Nach dem Wartburgfest setzte Sand sein Studium an der Jenaer Universität fort – er hörte bei Jakob Friedrich Fries, Heinrich Luden und Lorenz Oken. Er wurde Mitglied der 1815 in Jena gegründeten Urburschenschaft und ihres Ausschusses, im Sommersemester 1818 auch des inneren Zirkels, des engeren Vereins und des Vorsteherkollegiums. Kurz nach seiner Ankunft in Jena suchte Sand Goethe auf mit der Bitte, das alte, zum Abriss anstehende Ballhaus für die Turnübungen der Burschenschafter benutzen zu dürfen, doch ohne Erfolg. Mit Heinrich von Gagern, Heinrich Leo, August Daniel von Binzer, Uwe Jens Lornsen und anderen Burschenschaftern gründete er einen wissenschaftlichen Verein innerhalb der Burschenschaft. Unter dem Einfluss Karl Follens entwickelte sich Sand zum Anhänger der „Unbedingten“, einem Flügel der Burschenschaft, der politischen Mord nicht ausschloss.

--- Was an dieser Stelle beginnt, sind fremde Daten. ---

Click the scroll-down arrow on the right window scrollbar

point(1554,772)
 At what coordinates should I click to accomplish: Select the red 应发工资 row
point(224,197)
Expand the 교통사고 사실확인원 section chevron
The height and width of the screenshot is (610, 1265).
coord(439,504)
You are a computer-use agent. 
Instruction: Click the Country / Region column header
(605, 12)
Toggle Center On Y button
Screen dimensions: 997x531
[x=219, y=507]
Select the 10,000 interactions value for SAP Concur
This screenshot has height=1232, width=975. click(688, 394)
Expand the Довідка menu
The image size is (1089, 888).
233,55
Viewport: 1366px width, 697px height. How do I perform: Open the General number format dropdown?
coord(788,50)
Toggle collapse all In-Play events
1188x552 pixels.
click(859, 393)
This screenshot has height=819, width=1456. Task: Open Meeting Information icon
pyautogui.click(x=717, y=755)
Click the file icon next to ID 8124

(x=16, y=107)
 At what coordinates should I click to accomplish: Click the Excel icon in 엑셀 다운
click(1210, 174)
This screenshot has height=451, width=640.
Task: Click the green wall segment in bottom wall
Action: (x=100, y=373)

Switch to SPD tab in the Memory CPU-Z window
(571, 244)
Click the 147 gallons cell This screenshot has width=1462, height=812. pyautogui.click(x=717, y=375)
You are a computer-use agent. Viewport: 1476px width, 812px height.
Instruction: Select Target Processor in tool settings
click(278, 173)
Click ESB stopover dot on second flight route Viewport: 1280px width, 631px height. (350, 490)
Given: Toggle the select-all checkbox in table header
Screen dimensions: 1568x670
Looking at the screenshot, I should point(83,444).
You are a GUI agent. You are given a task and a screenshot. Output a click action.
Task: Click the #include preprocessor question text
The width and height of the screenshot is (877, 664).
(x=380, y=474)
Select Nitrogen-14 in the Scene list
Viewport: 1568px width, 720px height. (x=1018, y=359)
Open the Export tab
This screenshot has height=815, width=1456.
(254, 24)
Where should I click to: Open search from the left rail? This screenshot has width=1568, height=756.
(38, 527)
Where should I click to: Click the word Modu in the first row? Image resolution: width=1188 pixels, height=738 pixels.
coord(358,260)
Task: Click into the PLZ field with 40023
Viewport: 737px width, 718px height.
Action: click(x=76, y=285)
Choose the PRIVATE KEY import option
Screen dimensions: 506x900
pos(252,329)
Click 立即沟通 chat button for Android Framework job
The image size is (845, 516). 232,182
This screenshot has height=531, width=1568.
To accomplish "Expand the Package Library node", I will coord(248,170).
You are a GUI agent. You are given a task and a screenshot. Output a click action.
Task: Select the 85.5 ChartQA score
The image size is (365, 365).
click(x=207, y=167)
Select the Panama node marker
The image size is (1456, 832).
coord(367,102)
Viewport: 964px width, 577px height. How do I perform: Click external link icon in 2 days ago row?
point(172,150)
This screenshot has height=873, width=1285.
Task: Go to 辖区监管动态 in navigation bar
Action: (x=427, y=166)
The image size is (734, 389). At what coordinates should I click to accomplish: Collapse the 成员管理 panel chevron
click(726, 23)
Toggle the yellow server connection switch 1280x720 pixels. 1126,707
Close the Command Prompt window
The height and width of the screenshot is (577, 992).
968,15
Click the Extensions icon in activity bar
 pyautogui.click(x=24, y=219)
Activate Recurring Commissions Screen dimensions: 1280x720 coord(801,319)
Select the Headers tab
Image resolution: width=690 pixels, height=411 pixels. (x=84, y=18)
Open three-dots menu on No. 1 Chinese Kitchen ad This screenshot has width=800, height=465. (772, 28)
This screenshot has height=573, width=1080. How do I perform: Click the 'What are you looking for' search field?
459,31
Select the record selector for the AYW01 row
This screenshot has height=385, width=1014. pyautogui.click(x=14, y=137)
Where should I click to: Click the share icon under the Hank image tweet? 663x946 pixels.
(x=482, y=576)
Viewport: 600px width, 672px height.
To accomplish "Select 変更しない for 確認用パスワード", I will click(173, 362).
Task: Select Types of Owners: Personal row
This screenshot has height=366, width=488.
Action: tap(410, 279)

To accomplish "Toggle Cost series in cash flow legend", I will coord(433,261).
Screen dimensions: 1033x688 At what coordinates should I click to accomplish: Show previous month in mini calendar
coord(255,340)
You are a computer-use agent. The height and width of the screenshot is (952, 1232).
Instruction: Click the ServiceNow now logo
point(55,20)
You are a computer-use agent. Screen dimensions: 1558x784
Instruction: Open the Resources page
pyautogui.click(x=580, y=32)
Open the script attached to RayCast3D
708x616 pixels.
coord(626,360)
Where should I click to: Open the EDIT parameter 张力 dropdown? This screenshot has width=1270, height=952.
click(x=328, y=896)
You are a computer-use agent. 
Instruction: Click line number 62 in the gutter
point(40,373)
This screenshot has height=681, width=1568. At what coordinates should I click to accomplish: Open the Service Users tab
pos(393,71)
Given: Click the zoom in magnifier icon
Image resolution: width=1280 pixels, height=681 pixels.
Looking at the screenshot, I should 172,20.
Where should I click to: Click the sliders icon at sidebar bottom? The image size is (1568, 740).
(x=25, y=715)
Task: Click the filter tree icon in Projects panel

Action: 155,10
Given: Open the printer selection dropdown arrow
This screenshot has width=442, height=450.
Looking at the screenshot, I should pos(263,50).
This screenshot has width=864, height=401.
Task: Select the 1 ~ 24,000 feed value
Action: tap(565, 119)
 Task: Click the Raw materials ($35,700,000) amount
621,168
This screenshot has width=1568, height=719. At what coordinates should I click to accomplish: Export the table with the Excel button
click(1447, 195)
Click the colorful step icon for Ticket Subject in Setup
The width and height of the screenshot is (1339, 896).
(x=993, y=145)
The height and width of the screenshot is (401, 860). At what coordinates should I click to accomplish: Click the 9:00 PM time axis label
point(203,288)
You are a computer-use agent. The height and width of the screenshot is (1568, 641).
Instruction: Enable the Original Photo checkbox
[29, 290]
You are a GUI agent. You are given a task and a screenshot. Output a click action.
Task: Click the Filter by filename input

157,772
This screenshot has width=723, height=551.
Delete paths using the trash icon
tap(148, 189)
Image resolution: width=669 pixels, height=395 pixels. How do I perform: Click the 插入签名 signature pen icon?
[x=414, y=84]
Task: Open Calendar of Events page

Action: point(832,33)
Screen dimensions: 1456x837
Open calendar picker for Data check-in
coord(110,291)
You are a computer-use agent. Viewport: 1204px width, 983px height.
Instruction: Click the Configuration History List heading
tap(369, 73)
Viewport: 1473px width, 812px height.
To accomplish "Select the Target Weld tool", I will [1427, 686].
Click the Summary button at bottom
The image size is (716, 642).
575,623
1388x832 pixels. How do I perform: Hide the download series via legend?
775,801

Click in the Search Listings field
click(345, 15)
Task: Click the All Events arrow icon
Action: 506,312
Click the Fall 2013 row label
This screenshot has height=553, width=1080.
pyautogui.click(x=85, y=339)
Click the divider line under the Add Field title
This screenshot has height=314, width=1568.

Sands auf dem zweiten Burschentag in Jena verbreitetes Flugblatt Teutsche Jugend an die teutsche Menge, zum 18. October 1818 mit einem Ausschnitt aus Follens Großem Lied, in dem dieser Burschenschafter und Volk zum politischen Handeln für deutsche Einheit und Freiheit und gegen die Fürsten aufrief, fand keine Resonanz. Sand galt als guter Fechter, der 25 Mensuren geschlagen haben soll, auf die er sich stets mit Gebeten vorbereitete. Im Herbst 1818 reiste Sand nach Berlin, wo er Friedrich Ludwig Jahn aufsuchte und sein Flugblatt unter den Studenten verteilte.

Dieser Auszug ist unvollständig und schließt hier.